Interviewé par notre confrère L’Enquêteur dans sa publication du 19 juillet 2016, le Capitaine Coulibaly indique qu’il était absent de Bamako au moment du contre coup d’Etat (30 mai 2012). « Après l’arrestation d’Haya, je me suis rendu à la gendarmerie pour me disculper des accusations d’assassinat des bérets rouges. Je me suis rendu chez le Juge Yaya Karembé pour m’expliquer, il m’a mis en prison pour deux ans. Mais grâce à la Justice malienne, grâce au Procureur d’alors Daniel Tessougué et Me Tiessolo Konaré, j’ai bénéficié d’un non-lieu », affirme-t-il dans cette interview.

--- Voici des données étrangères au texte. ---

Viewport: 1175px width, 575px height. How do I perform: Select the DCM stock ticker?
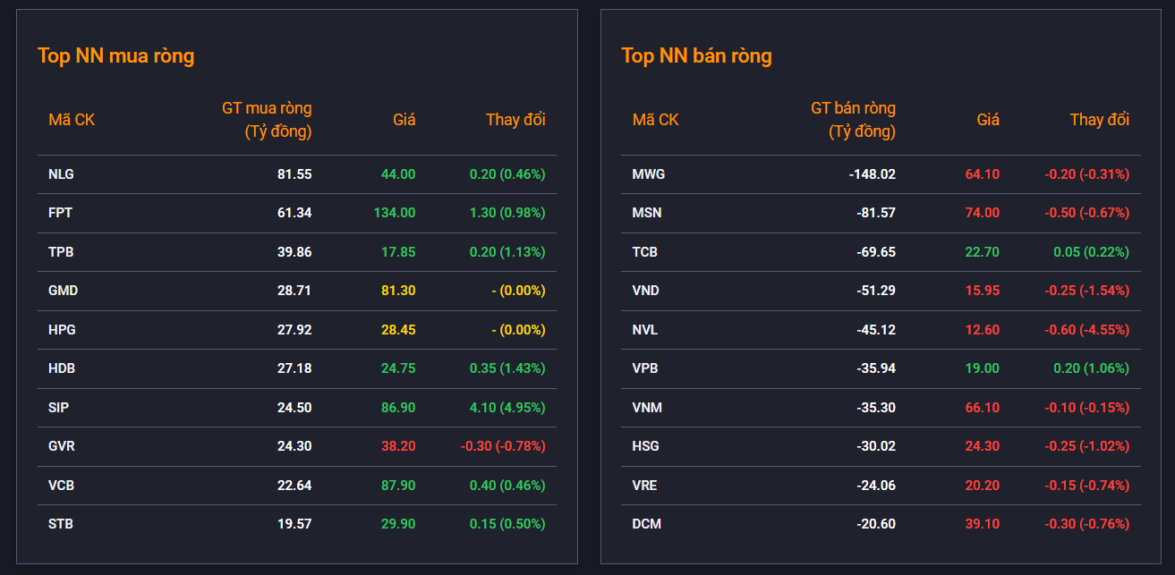click(x=647, y=524)
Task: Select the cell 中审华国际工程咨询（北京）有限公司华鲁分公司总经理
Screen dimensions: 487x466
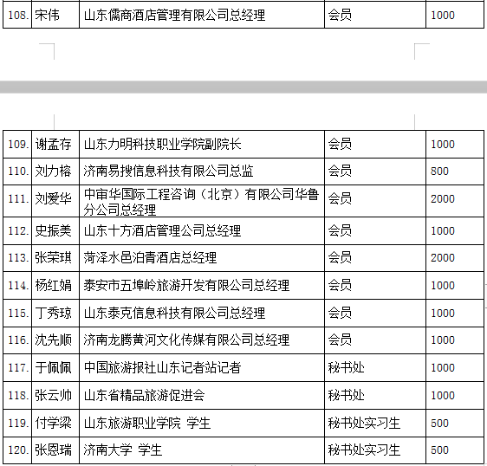Action: pyautogui.click(x=202, y=201)
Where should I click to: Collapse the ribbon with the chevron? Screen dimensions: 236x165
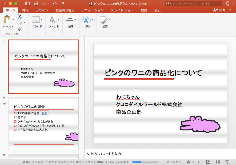pos(231,10)
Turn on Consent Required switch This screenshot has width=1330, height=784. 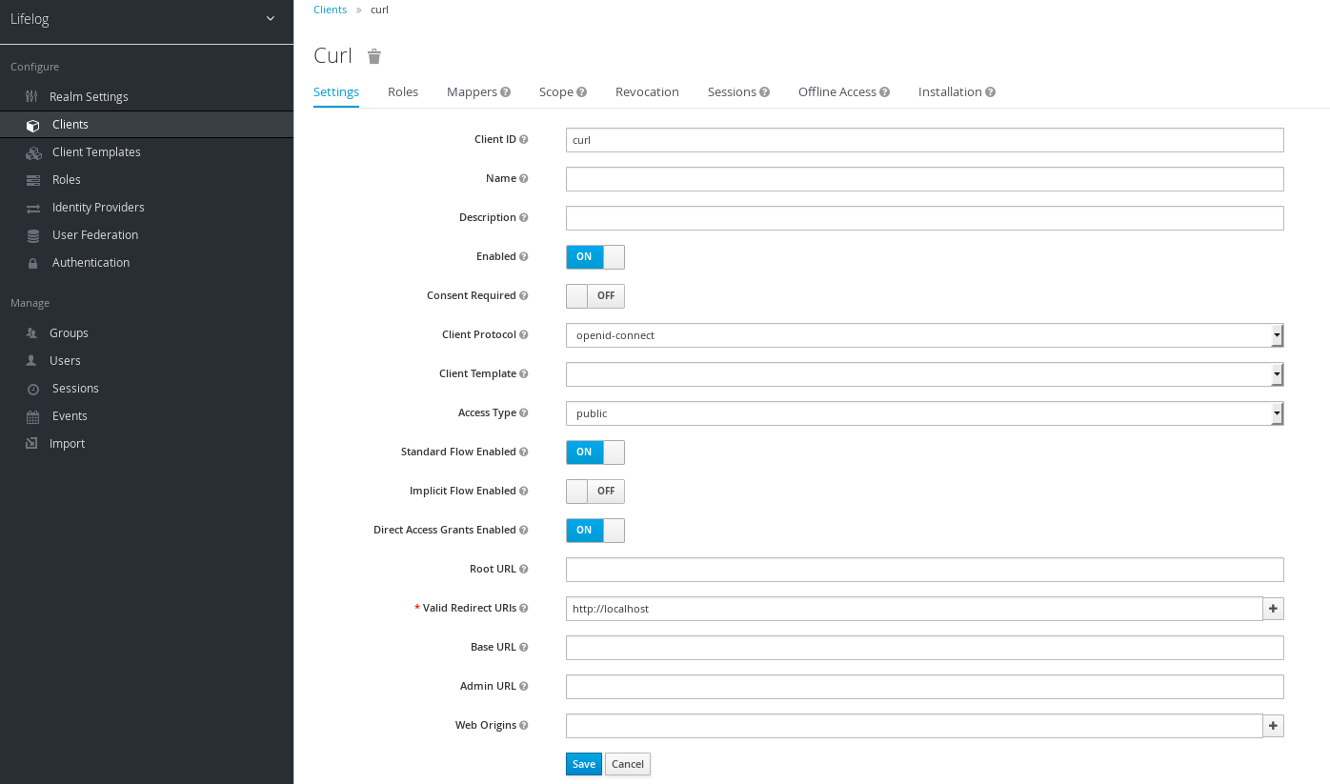pos(594,296)
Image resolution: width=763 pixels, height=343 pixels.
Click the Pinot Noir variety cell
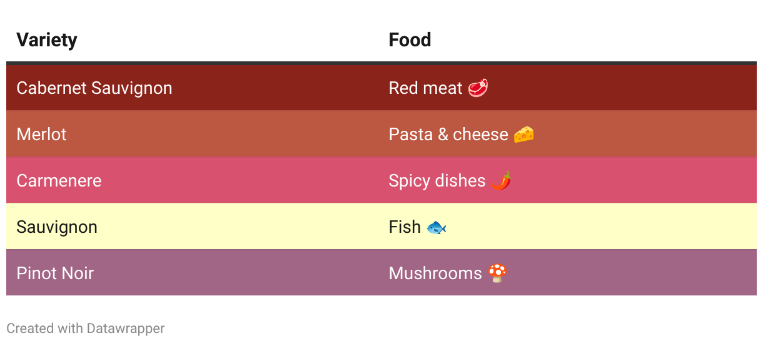click(55, 273)
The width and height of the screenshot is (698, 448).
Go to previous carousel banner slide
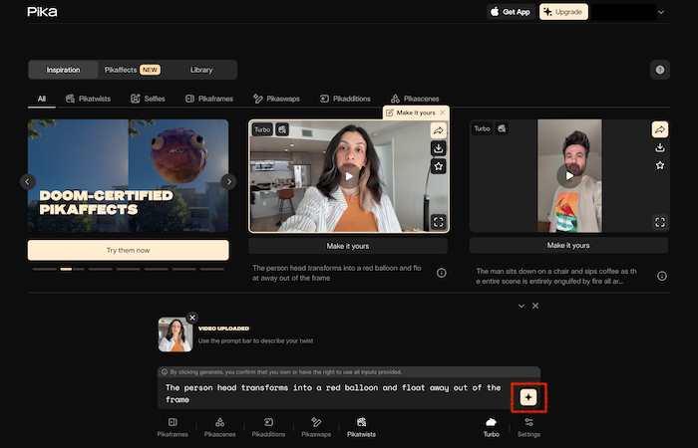click(28, 181)
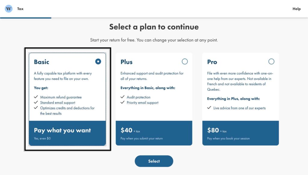
Task: Click the Priority email support link
Action: tap(143, 103)
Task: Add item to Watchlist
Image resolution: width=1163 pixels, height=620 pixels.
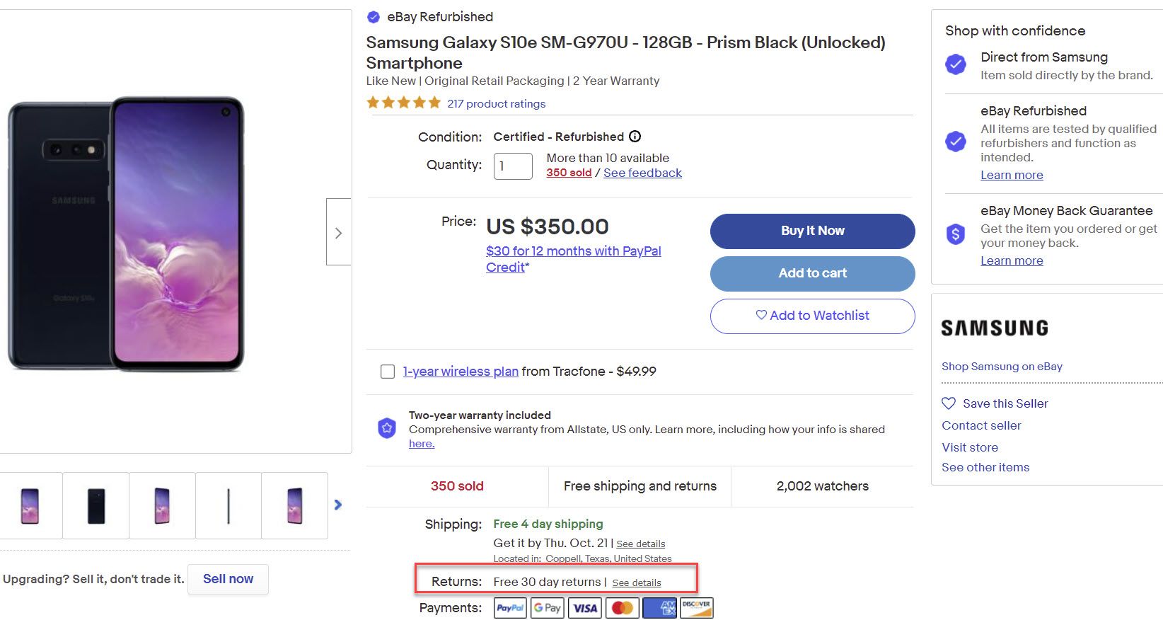Action: pos(812,316)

Que sait-il de l’affaire des bérets rouges ?
Avant la découverte du charnier de Diago où les 21 bérets rouges avaient été nuitamment conduits, après leur extraction du Camp I pour les abattre, la maison de l’ancienne ministre, Zakiatou Wallet Halatine avait été citée comme abritant un puits qui contiendrait des corps d’éléments du 33e régiment des commandos parachutistes de Djicoroni, les bérets rouges. Or c’est dans cette maison que résidait l’allié des putschistes, et qui y professait ses fétiches. A cet effet, le Capitaine Drissa Coulibaly qui avait pris le large après ses dissensions avec les éléments de la junte était d’une part activement recherché par la junte pour lui régler son compte, comme elle l’a fait avec beaucoup de ses compagnons en les éliminant physiquement ; et d’autre part il était utile à la justice pour les besoins d’enquêtes dans l’affaire des bérets rouges disparus. Il s’est révélé plus tard que c’est dans ce puits (à ne pas confondre avec le puits de Kati Malibougou dans le fond duquel le cadavre d’un Colonel a été retrouvé, plusieurs mois après sa disparition) que le féticheur de capitaine y jetait les cadavres de chevaux qu’il tuait en offrande pour ses fétiches. L’odeur de ces cadavres de chevaux avait-elle éveillé des soupçons sur la piste des bérets rouges disparus ?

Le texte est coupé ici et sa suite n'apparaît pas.